Give Up Just a Little

I never, ever give up on the things or people I love.

I read books even if they stink halfway through, I try to eat everything on my plate, and even though I took a break from blogging, I’m here now.

But it’s okay to give up…just a little.

The other day I was writing my novel and I couldn’t get a scene to work. I stressed about it and grew frustrated. The more I sat and worked on it, the more the hours seemed to drag on and the more I got angry that I was working on it for so long. It was a vicious cycle.

I finally gave up for the day and went and sat on the couch. But the story still nudged at me, and a few hours later, I came back and everything was fresh and new. I suddenly knew how to solve the problem.

But in the act of stepping away from it just for a little while, I was able to clear my head. If you give up, just a little, every once in awhile, you might be able to step back with a fresh perspective. As long as it’s temporary and not a permanent giving up, then you’ll always have a better time coming back.

Love,

Bailey

Push Through

The American culture is one of grit. Endurance. Determination. Pushing through pain when you’d love to stop. 

And when you get through all that? Hallelujah! You’re an American! You’ve overcome! Welcome to the rest of your life! 

But what happens when you can’t —

No such thing! 

Uhm, okay. But what happens if you–

Never! 

Yes, but–

NO! Everyone always pushes through and gets it done. 

NO! They don’t! Sometimes you just can’t take it anymore. You have to stop. You have to take a minute and lie down. You have to start over. You have to try again tomorrow. 

And there’s absolutely nothing wrong with that. What’s wrong with that kind of determination? The kind that whispers, “good try. We’re gonna finish this, just not right now.” Isn’t that a beautiful kind of spirit too? Not just slogging through to finish, but to keep going, a little at a time?

Sometimes, I’ll admit it, I just can’t. And so I stop. And I’m ashamed. But I shouldn’t be. Because I’m not being fair to my best self when I keep going. I may win the day when I push through, but at what cost? 

So, I’m not going to be afraid when I take a break. And even more so, I’m going to admit that I actually need one. 

(Don’t) Give Me a Break

As you may know, I took a week off from blogging last week. (And if you didn’t know that, then don’t worry about it. I’ve been here all along.)

So, why did I do it? Well, have you ever seen a sitcom where the characters pretend to drive, and they sort of wiggle the steering wheel back and forth and the scenery seems to pass by quickly, even though they never change speed? The actors do everything they can to convince you that they’re moving, when they’re really standing still?
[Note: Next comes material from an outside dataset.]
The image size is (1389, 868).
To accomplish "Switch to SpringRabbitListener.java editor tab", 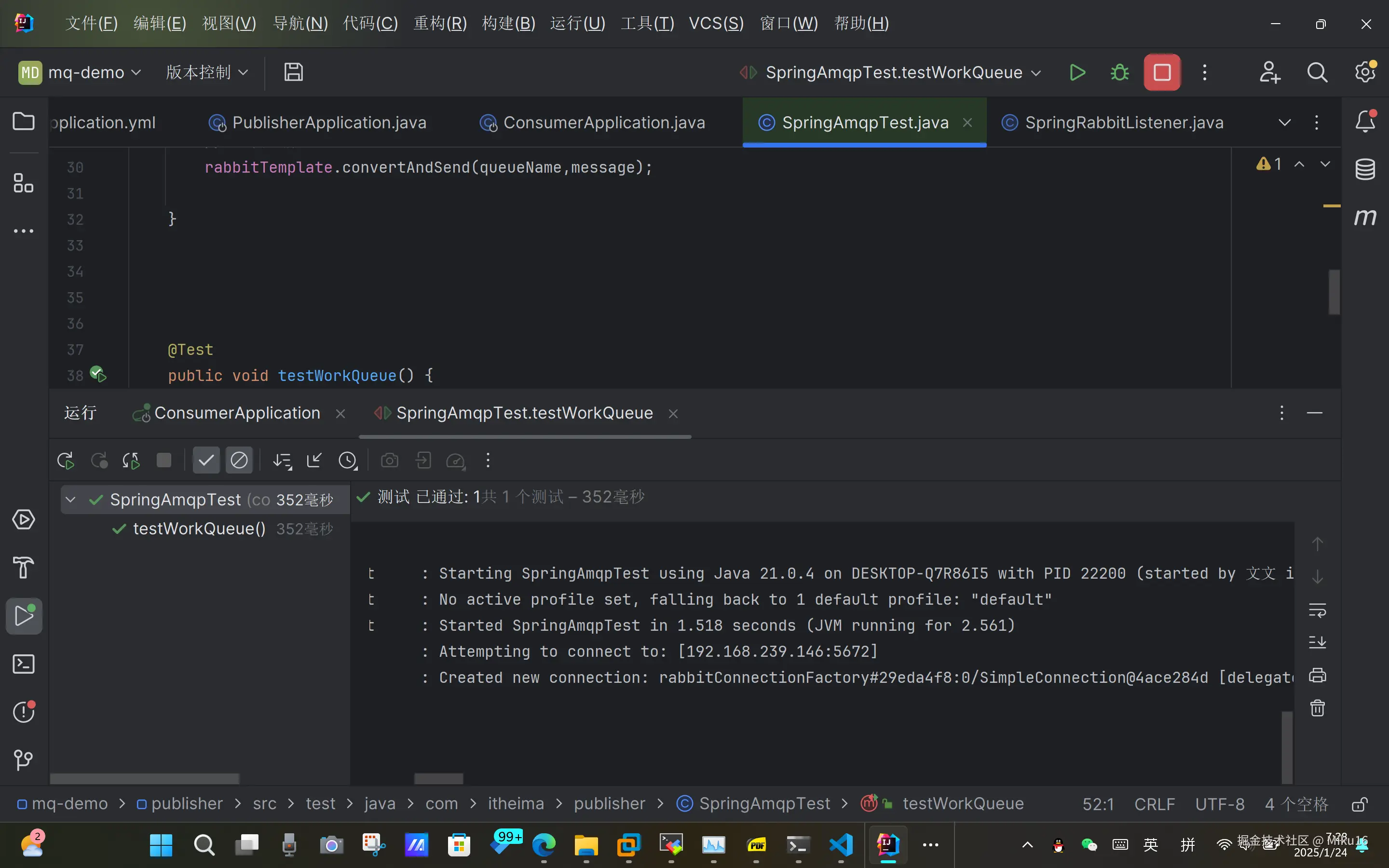I will click(1123, 123).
I had been feeling a lot like that lately. I was feeling as if I was trying to do everything but doing nothing at the same time. And I had to take a break. Recenter myself. Reorganize my soul.

I thought I was doing myself a favor. I thought I would be able to get some things done that I had been putting off, that had been hard to do when I came home, when I had to type out a couple hundred of words per night. Yet, the words were still there. Even though I didn’t commit anything to paper, I was still writing in my head. Jotting down ideas for blog posts this week, a short story, a poem. I was so happy to find that everything was still coursing through my veins even though I didn’t have any way to express it.

Except when I got into bed. As you can imagine, everything was still there. I tossed and turned with the fullness of my thoughts because I had nowhere to put them or file them away. It was like my mind had to pee, and I couldn’t relieve myself of the urgency.

It turns out that taking a break from writing didn’t help me to get my life in order. It just stopped the flow of it all. (Okay, I’m seriously done with the extended pee metaphor.)

Now, I know that everyone needs to set aside some time for themselves every once in awhile. Everyone needs to take a step back from their life to reevaluate. And even though I fought it, I know that I needed to do this, too. But I didn’t like it.

During the last week, I recognized that it is much, much harder to stop a moving train than it is to try to get one to move. I know that for me, I need to be constantly progressing in order to get anything done.

In other words, if you let me sit in my pajamas all day, I will put off any chores that I had planned. But if I go to the gym and take a shower, I will knock out all of my responsibilities one by one. (And even if you let me sit in my pajamas, I’ll probably still make myself finish a book because I am all about that productivity.)

I don’t think I’ll be taking any more breaks any time soon. And I thank you for humoring me for a week because I had to humor myself. But I can’t really stop. Even when I try.

And so, I ask you to consider this: what has been holding you back? But more importantly, what have you been holding yourself back from?